Circle hooks are one of those challenges in life.  You don't set circle hooks so if you are a bassmaster kind of angler, you are going to have to break yourself of your bass habits.  Depending on the species, circle hooks are the best things since sliced bread or just a PITA.  For dead stick fishing, when you set a rod on the rod holder and let it do the work, they are great.  Circle hooks were designed for long lines when there is no way to set a hook so they are great at doing what they were designed for.  Other stuff, not so much. 

I took a guy fishing that was on one of the fisheries boards and an advocate for circle hooks.  After we had gut hooked a third snapper with circle hooks, I mentioned that the guys making the rules were brain dead.  That is when he mentioned he was one of those guys.  If you look at the raw data on circles versus J hooks, for some species, mortality close to 9% for circles versus 28% for J hooks.  Other species it is closer to 1% for circles and 3% for J hooks.  So for some species it makes a big difference and for others not so much.  Now what that data does not include is how competent your angler might be.  If I am in a spot where the fish are small and I am a meat fishermen, I will frigging move to another spot.  There is zero mortality if I quit catching small stuff that has to be released.  If I am offshore looking to catch Dolphin for the box, I can have zero mortality for J hooks because 100% of the fish are going in the box.  If you are having a catch and release only adventure, go for circles, however, if you release enough fish, you are going to kill a whole hell of a lot more because there is more to consider than just the hook in figuring mortality.  Probably the largest cause of fish mortality is over regulation.  People end up catching a lot more fish than usual and handling 100s that have to be released from depths that would have a 50% mortality to begin with.  Do you really think that sticking holes in fish that are blown out heals them?   It is kind of like Obamacare for fish, poke a hole in their system and call it healthcare.

So with that out of the way how was fishing?  Okay.  The yellowtail bite if you can get the wind and current together is great.  With the cooling water, Grouper are moving a little deeper so some of the rock piles and wrecks are loaded with keepers.  Mackerel are still a bit spotty.  Ceros and Kings are pretty plentiful on the ocean side but Spanish are inconsistent on the bay side as of this week.  Water temperatures have dropped enough though that they should be getting thicker in the bay.

Mixed bag fishing for reef species is great and thanks to living on an island can be done in just about any weather.  In case you don't know, mixed bag fishing with knocker rigs and fresh bait is just plain fun.  Lots of action, plenty of fish for dinner and you still have a shot at something to brag about.

Sailfish, dolphin and even big tuna are being caught but nothing is super hot consistently.  So if you have the boat or the weather, it is definitely worth a shot but be ready for plan B just in case.  

I have plenty of openings except for Christmas - New Years which will be pretty packed trying to fit folks in with the weather. 

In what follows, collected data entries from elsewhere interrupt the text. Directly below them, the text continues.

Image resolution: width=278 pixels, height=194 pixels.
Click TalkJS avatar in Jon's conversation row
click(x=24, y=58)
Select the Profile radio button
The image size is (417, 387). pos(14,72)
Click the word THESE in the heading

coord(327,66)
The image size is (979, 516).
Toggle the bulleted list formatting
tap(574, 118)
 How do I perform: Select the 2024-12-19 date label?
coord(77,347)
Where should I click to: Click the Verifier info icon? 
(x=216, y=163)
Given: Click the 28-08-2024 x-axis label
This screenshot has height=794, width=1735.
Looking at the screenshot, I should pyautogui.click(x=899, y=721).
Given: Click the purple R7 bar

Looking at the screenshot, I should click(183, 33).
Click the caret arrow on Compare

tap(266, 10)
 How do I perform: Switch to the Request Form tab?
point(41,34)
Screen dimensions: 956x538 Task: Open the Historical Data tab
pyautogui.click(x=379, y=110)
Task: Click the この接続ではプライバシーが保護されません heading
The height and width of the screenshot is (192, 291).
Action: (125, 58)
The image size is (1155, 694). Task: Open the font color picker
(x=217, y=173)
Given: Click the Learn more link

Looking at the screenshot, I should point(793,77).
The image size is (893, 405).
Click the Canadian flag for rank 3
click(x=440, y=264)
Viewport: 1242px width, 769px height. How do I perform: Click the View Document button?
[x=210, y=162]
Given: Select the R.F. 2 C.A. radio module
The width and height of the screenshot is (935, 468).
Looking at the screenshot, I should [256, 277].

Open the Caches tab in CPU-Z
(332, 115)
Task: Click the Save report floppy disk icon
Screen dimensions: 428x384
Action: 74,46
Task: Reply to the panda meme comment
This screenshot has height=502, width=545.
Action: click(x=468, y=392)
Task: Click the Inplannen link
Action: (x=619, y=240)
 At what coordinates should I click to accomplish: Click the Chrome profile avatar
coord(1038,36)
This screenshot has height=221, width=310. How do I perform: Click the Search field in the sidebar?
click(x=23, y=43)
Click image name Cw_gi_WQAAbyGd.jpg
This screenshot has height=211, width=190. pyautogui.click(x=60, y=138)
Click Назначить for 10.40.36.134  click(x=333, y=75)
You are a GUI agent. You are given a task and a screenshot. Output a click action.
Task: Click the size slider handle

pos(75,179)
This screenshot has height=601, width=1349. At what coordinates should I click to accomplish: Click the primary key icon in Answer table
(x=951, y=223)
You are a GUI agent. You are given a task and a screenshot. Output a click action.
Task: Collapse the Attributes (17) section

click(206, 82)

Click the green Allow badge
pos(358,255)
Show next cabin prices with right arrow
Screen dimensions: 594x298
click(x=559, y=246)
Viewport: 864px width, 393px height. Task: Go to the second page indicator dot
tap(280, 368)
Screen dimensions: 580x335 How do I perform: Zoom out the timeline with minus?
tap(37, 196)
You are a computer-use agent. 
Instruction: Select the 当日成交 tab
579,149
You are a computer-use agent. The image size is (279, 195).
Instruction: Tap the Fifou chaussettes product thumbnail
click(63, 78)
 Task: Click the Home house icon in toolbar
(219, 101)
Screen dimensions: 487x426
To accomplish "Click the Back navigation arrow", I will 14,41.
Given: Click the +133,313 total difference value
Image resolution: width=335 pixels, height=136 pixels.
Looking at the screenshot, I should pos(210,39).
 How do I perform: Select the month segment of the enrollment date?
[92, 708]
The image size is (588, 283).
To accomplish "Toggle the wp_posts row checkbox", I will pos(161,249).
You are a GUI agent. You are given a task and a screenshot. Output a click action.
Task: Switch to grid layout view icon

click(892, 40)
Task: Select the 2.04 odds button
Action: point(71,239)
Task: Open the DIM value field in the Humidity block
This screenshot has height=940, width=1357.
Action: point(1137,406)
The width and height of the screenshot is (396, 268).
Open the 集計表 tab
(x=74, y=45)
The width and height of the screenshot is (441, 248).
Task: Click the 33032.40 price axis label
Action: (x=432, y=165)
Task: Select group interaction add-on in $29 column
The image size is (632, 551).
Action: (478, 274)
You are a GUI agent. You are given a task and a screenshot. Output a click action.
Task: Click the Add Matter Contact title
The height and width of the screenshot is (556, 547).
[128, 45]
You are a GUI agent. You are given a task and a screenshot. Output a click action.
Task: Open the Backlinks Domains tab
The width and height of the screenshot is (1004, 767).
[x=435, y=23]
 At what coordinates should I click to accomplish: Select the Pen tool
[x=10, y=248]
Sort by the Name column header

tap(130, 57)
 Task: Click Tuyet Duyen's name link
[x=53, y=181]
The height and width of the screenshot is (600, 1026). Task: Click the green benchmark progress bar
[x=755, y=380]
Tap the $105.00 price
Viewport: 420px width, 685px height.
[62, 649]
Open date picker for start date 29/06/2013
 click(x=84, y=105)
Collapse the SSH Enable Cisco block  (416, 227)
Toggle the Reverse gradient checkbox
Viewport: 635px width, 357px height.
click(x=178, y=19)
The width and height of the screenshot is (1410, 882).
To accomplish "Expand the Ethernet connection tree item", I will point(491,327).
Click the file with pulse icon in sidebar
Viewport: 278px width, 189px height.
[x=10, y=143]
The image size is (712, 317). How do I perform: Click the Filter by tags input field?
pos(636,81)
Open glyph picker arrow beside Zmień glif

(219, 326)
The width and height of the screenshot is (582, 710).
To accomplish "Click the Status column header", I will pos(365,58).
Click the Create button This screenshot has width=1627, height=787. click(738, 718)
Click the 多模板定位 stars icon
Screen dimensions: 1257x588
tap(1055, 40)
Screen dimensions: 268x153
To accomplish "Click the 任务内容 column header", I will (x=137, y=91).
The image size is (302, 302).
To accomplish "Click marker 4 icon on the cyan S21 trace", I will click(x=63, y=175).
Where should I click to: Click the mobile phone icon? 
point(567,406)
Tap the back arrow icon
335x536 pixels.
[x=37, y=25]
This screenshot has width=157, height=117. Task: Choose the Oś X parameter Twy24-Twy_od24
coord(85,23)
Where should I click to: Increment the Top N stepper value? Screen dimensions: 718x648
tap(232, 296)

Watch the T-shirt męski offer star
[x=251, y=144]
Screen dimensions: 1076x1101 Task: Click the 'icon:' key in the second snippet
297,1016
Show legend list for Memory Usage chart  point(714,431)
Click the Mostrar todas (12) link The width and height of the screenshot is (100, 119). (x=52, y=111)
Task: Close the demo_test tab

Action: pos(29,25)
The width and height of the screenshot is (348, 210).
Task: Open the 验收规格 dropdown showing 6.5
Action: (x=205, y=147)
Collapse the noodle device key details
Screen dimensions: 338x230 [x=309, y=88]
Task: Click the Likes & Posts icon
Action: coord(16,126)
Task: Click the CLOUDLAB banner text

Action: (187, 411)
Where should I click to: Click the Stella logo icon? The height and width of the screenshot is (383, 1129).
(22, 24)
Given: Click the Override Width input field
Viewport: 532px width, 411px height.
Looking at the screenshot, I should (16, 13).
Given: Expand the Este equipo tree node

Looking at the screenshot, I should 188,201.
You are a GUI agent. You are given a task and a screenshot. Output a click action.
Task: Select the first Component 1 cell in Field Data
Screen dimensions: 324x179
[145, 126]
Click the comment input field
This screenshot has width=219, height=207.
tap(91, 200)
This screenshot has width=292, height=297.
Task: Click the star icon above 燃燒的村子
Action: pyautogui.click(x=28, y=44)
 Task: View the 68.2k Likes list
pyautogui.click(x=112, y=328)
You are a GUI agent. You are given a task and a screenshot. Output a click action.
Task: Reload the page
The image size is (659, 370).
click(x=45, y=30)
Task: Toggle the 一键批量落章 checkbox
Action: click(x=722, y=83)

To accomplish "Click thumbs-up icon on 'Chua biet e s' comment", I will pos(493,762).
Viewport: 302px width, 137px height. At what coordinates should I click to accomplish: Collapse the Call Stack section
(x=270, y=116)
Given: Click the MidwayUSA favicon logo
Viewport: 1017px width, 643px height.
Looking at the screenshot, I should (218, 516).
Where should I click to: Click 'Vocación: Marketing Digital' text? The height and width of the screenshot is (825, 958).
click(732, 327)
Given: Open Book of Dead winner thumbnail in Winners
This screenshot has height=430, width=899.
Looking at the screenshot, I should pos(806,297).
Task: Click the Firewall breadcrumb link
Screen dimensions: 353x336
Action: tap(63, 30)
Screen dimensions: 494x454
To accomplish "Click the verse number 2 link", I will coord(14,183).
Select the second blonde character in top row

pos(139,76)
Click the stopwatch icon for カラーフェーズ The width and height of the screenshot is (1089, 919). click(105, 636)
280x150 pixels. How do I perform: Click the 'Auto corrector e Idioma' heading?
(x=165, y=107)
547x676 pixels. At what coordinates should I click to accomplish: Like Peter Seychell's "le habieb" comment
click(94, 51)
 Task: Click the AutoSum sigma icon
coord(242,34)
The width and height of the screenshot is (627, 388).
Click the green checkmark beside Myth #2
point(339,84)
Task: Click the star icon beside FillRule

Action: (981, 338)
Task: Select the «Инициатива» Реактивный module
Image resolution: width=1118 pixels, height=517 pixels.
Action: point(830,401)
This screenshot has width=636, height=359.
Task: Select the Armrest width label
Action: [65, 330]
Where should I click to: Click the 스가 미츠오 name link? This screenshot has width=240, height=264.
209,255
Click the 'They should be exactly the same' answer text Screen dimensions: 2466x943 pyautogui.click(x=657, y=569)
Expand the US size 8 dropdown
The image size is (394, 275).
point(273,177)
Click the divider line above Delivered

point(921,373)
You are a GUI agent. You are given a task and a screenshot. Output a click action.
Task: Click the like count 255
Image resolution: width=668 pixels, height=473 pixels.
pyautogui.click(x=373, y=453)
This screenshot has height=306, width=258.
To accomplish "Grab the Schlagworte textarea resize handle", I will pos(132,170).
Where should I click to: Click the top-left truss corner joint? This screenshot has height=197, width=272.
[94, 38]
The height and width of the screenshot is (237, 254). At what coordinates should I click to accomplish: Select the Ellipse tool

Marathon in the Florida Keys should be your next fishing vacation destination. Join us for charter fishing, fishing guide trips or our fishing 101 so you can fish on your own with better success.

Tight lines,

Capt. Dallas

Tuesday, November 15, 2016

Nice day



Windfinder was off and there is a super full moon, but it was a nice day anyway.  I was fishing with a client from Louisiana who definitely knows fishing.  The goal was just to tune up some techniques on Yellowtail Snapper fishing and get familiar with some new areas.

With the full moon tide, you have to hunt a bit to find a fishable current and with the wind blowing closer to 20 knots than the predicted 10 knots, that means the west side of the bridge.  We hit one spot on the east side just to check, but it was dead.  The water was much cleaner to the west which made the fish a lot happier.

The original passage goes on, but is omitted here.